-- START OF Material for the task --

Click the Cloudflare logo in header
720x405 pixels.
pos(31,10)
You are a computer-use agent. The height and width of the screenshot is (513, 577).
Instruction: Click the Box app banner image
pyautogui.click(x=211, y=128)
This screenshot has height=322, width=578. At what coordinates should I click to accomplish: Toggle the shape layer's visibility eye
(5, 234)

-- END OF Material for the task --
-- START OF Material for the task --

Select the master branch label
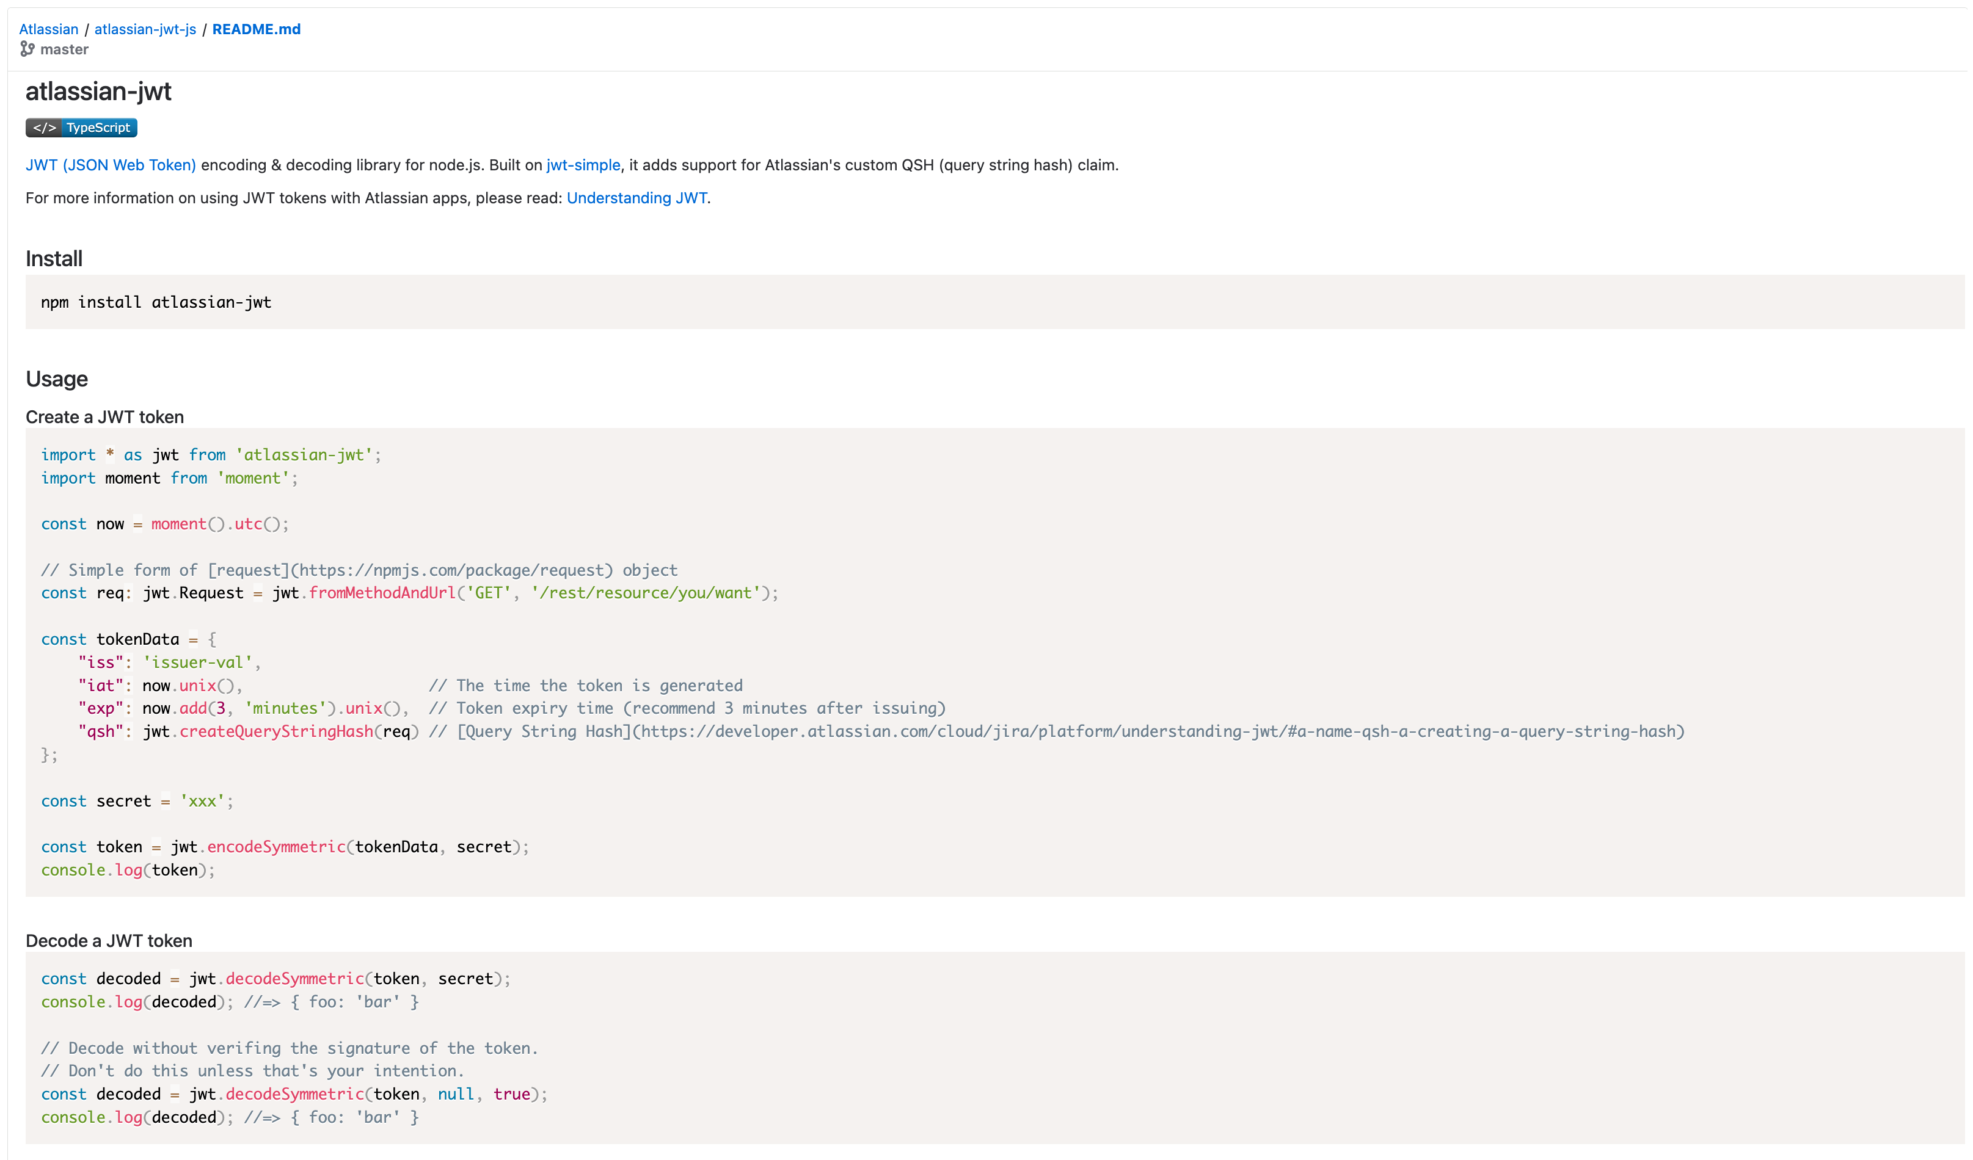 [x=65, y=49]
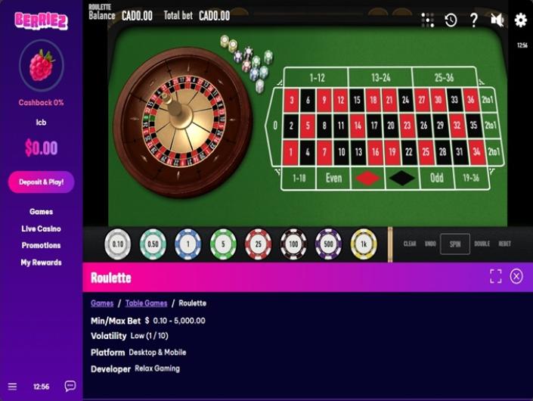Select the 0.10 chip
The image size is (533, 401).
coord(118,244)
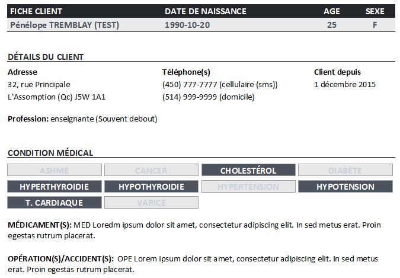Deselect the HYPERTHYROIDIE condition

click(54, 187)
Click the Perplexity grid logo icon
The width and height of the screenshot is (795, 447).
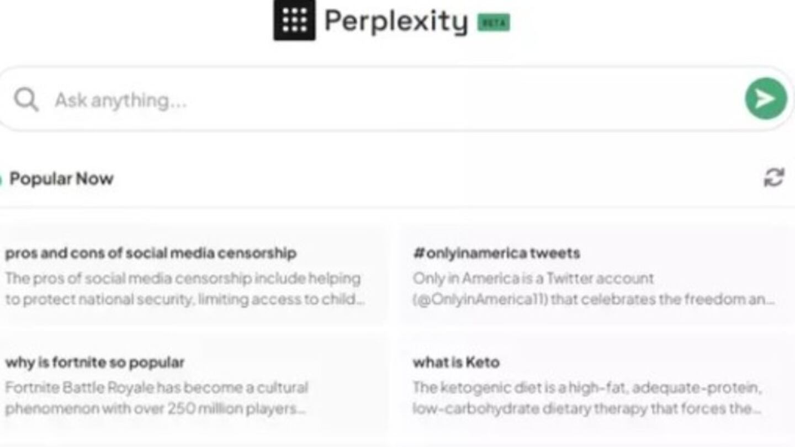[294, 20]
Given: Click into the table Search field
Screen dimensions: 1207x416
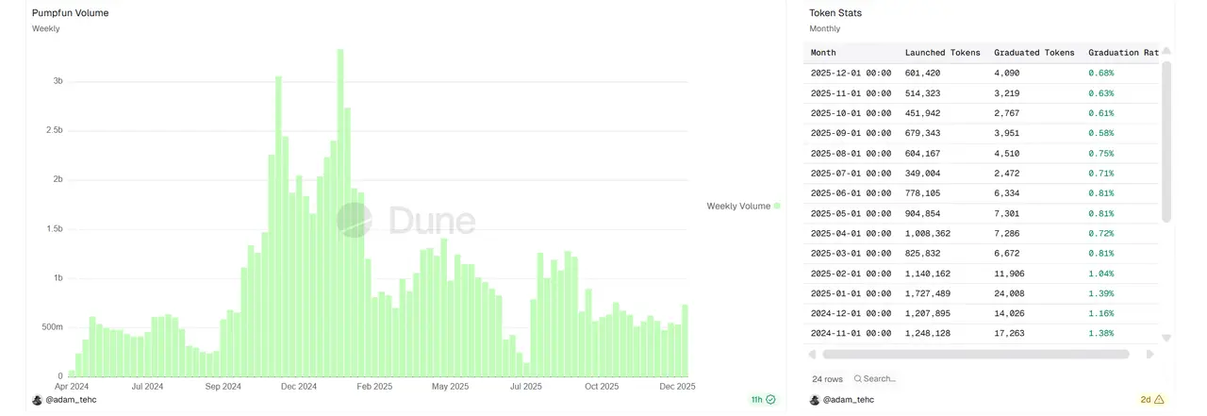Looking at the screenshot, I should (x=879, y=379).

-- END OF Material for the task --

> **The request**:
Rewrite the listing from the line with "Click the Cloudflare logo in header" to the line with "pyautogui.click(x=211, y=128)", changing "banner image" to "header image" and keeping everything else the same.

> **Task response**:
Click the Cloudflare logo in header
720x405 pixels.
pos(31,10)
You are a computer-use agent. The height and width of the screenshot is (513, 577).
Instruction: Click the Box app header image
pyautogui.click(x=211, y=128)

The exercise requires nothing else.